Ground Beef and Broccoli Recipe Card
Ground Beef and Broccoli Stir-Fry
Author: Isaac Blogger
Course: Dinner / Main Course
Cuisine: Asian-Inspired
Method: Stovetop
Prep Time: 10 minutes
Cook Time: 15 minutes
Total Time: 25 minutes
Servings: 4
Calories: approx. 320 (per serving)
Description
A quick and easy 25-minute ground beef and broccoli stir-fry made with tender ground beef, crisp broccoli florets, and a glossy garlic-soy sauce. Perfect for busy nights, meal prep, or a fast homemade alternative to takeout.
Ingredients
- 1 lb ground beef (lean preferred)
- 3 cups broccoli florets
- 3 cloves garlic, minced
- ¼ cup low-sodium soy sauce
- 2 tbsp oyster sauce (optional but recommended)
- 1 tbsp brown sugar
- 1 tbsp cornstarch
- ¼ cup water
- 1 tbsp sesame oil
- Rice for serving (optional)
Before You Begin
Preheat and prepare your cookware as needed. Cooking times and results may vary depending on your equipment and ingredients.
Instructions
- Make the Sauce
In a small bowl, whisk soy sauce, oyster sauce (if using), brown sugar, cornstarch, and water until completely smooth.
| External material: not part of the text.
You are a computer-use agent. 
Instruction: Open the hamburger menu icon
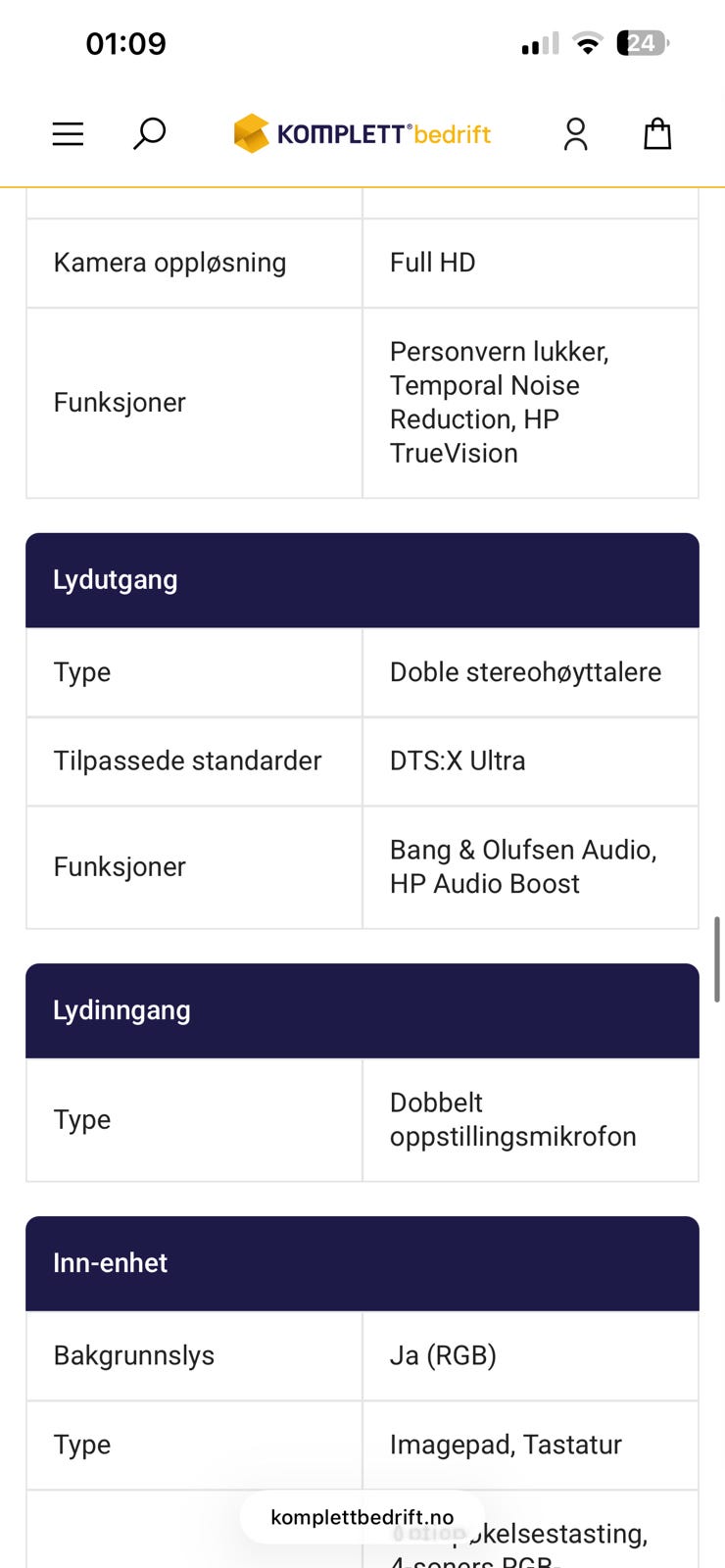68,134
Set aside. - Brown the Ground Beef
Heat a large skillet or wok over medium-high heat. Add the ground beef and cook 5–7 minutes, breaking it apart, until fully browned with no pink remaining. Drain excess fat carefully. - Add Garlic
Add minced garlic and cook 30–60 seconds until fragrant. Do not let it brown. - Add Broccoli and Sauce
Add broccoli florets to the skillet. Pour the prepared sauce over the beef and broccoli. - Simmer and Thicken
Cover the skillet. Reduce heat to medium and cook 4–6 minutes, or until broccoli is bright green and tender-crisp. Stir halfway through. If broccoli needs more time, cook an additional 1–2 minutes. - Finish
Remove the lid and drizzle sesame oil over top. Stir to coat everything evenly. - Serve
Serve warm over rice, noodles, or in lettuce wraps.
Notes
- For extra sauce, increase soy sauce to ⅓ cup and water to ⅓ cup.
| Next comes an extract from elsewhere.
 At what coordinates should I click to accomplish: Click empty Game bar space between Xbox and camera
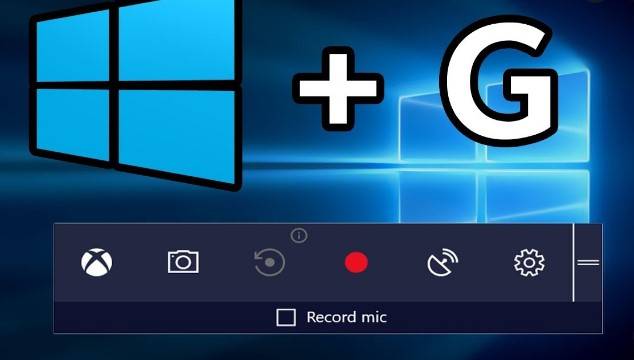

- For a sweeter sauce, add an extra ½ tablespoon brown sugar.
- For a thicker sauce, simmer uncovered for 1–2 extra minutes.
- For low-carb: serve over cauliflower rice or zucchini noodles.
Variations
- Spicy: Add red pepper flakes or sriracha.
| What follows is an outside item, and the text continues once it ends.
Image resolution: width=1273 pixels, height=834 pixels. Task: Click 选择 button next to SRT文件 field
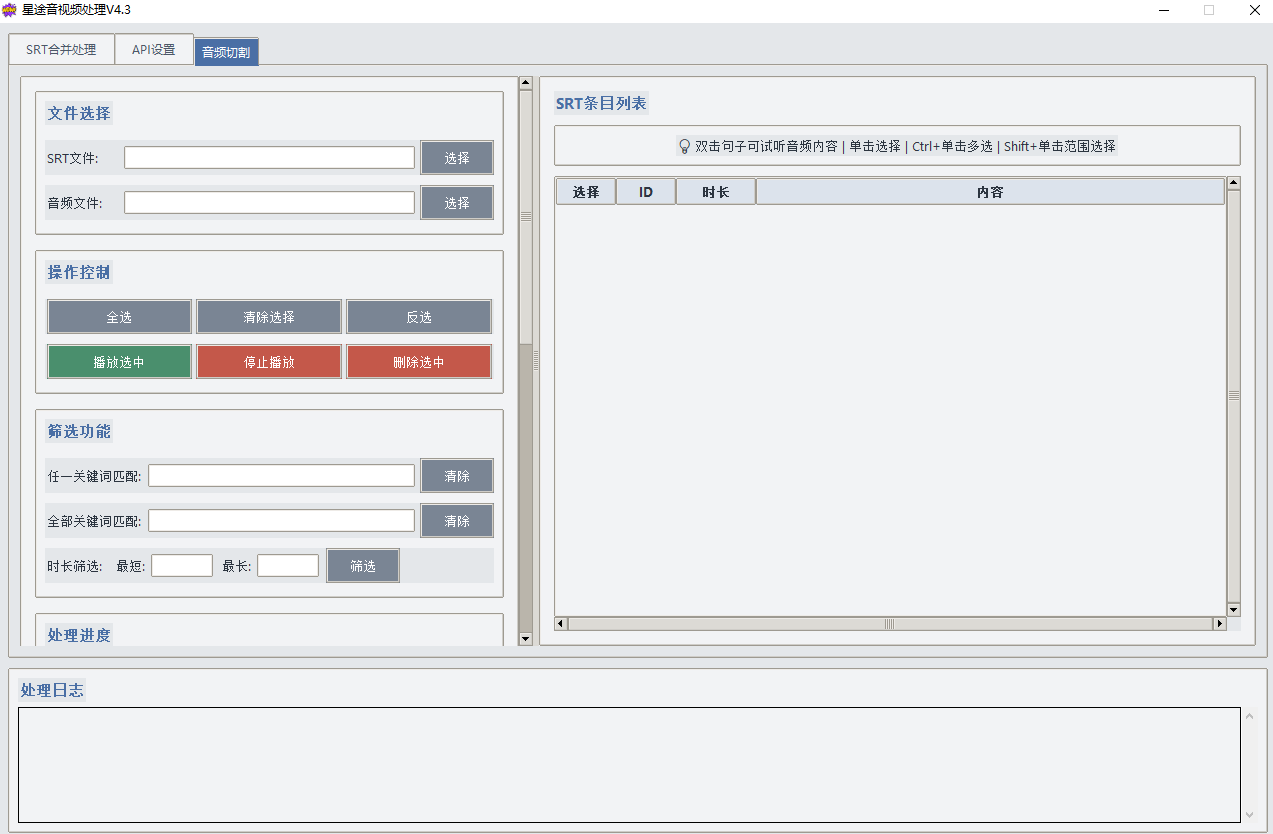(x=457, y=158)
- Vegetarian: Use plant-based ground meat.
- More Veggies: Add bell peppers, carrots, snap peas, or mushrooms.
- Different Protein: Ground chicken or turkey works well too.
Storage
- Refrigerator: Up to 3 days in an airtight container.
- Freezer: Up to 3 months (cool completely before freezing).
- Reheat: Microwave 1-minute intervals, or stir on stovetop over medium heat.
Nutrition (Estimated per serving)
- Calories: 320
- Protein: 24g
- Fat: 20g
- Carbohydrates: 12g
- Fiber: 3g
- Sodium: 960mg
Nutrition Disclaimer
Nutrition information is estimated and can vary based on brands, measurements, and preparation methods. For precise values, please calculate using your preferred nutrition tool.